Musées, théâtres, cafés et restaurants – dont les plus célèbres comme la Café Florian, les hôtels Danieli ou Gritti, le Harry’s Bar… - sont fermés. Le Carnaval de Venise, qui accueille 25 000 personnes par jour et a généré un chiffre d’affaires de 65 millions d’euros en 2019, a été amputé, puis la Vongalonga annulée alors que les touristes, italiens ou étrangers qui s’élevaient à plus de 5 millions en 2018, fuient en masse.  Venise devient une ville fantôme.

La comparaison de cette image en vraies couleurs, prise par un satellite Sentinel-2* le 19 mars 2020 à 13h14 (heure locale) de la région de Venise avec celle prise par le même satellite à la date du 28 février (11h48 heure locale), avant la quarantaine, permet d’effectuer plusieurs observations.

Une baisse du trafic maritime

Le trafic maritime s’est fortement réduit.  Dans sa partie nord, Venise est notamment reliée à Murano et à l’aéroport international Marco Polo par un réseau de vaporetto et bateaux privés qui suivent un chenal délimité.
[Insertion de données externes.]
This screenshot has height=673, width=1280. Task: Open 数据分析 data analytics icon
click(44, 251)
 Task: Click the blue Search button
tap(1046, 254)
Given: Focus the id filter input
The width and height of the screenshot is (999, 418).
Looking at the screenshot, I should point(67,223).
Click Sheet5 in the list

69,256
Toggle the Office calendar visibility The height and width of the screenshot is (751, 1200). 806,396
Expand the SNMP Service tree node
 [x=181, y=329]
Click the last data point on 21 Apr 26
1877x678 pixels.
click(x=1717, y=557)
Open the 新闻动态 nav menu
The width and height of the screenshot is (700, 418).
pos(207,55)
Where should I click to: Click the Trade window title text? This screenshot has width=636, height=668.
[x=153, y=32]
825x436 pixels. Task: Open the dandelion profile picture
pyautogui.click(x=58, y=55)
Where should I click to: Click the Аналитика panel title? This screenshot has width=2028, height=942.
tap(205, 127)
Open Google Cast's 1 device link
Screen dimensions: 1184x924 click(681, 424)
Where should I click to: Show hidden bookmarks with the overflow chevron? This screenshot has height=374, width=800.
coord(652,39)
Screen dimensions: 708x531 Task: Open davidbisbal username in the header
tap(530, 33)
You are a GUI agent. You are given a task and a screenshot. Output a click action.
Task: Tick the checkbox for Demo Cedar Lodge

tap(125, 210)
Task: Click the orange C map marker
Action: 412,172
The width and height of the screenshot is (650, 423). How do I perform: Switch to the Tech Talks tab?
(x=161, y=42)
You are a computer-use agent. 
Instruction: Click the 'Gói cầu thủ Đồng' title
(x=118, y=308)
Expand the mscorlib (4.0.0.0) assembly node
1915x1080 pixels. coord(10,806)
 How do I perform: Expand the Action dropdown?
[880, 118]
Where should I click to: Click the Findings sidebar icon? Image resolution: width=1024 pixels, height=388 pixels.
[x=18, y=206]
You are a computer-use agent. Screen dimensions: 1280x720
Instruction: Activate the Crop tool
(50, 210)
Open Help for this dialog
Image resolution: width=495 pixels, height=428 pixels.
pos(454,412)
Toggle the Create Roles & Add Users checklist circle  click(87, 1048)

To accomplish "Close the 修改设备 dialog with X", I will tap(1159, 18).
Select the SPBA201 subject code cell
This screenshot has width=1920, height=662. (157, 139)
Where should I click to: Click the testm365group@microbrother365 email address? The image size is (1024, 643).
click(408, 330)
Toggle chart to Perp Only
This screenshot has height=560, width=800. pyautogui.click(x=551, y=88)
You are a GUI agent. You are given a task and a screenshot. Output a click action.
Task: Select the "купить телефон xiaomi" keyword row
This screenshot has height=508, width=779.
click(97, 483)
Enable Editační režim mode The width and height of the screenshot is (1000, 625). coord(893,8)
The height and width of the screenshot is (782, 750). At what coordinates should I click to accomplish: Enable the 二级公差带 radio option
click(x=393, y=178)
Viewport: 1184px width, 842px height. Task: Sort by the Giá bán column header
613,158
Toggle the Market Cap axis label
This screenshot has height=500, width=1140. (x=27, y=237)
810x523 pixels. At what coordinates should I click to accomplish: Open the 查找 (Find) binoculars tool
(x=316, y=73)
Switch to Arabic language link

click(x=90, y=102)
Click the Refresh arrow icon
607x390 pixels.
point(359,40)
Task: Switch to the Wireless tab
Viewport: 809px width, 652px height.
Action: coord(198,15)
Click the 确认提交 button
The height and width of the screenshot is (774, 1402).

Clairement visibles sur l’image du 28 février, ceux-ci ont pratiquement tous disparu.
La baisse du trafic est également spectaculaire au sud de Venise : la partie qui sépare La Guidecca au sud du reste de Venise, le sud de la place San Marco et le sud de St Elena voit pratiquement tout le trafic maritime disparaître. Un regard attentif permet même de distinguer la baisse de fréquentation sur le grand canal qui traverse Venise.
Sur la partie ouest de l’image, le long de la côte qui abrite le complexe industriel du port de Marghera, on peut clairement observer une baisse du trafic. En Adriatique la comparaison des images ne permet pas d’observation significative, le nombre de grands navires passant de deux à un entre les deux images.

Analyse des conséquences sur la lagune

La différence de turbidité de l’eau semble par ailleurs observable entre les deux images. Cet aspect plus ou moins trouble de l’eau trouve son origine dans la teneur en particules organiques et minérales mais également dans leur mise en mouvement. Différents paramètres peuvent donc être à l’origine des observations.
D’après le calendrier des marées le 28 février le niveau de la mer est +40 cm par rapport au niveau de référence, il de +10 cm le 19 mars. Une différence de niveau d’eau de 30 cm qui est à considérer pour aborder des différences de couleur ou de transparence des eaux. La vitesse des vents est légèrement plus forte le 19 mars, la direction étant sensiblement la même ; ce paramètre n’influence donc pas les observations en faveur d’une baisse de la turbidité.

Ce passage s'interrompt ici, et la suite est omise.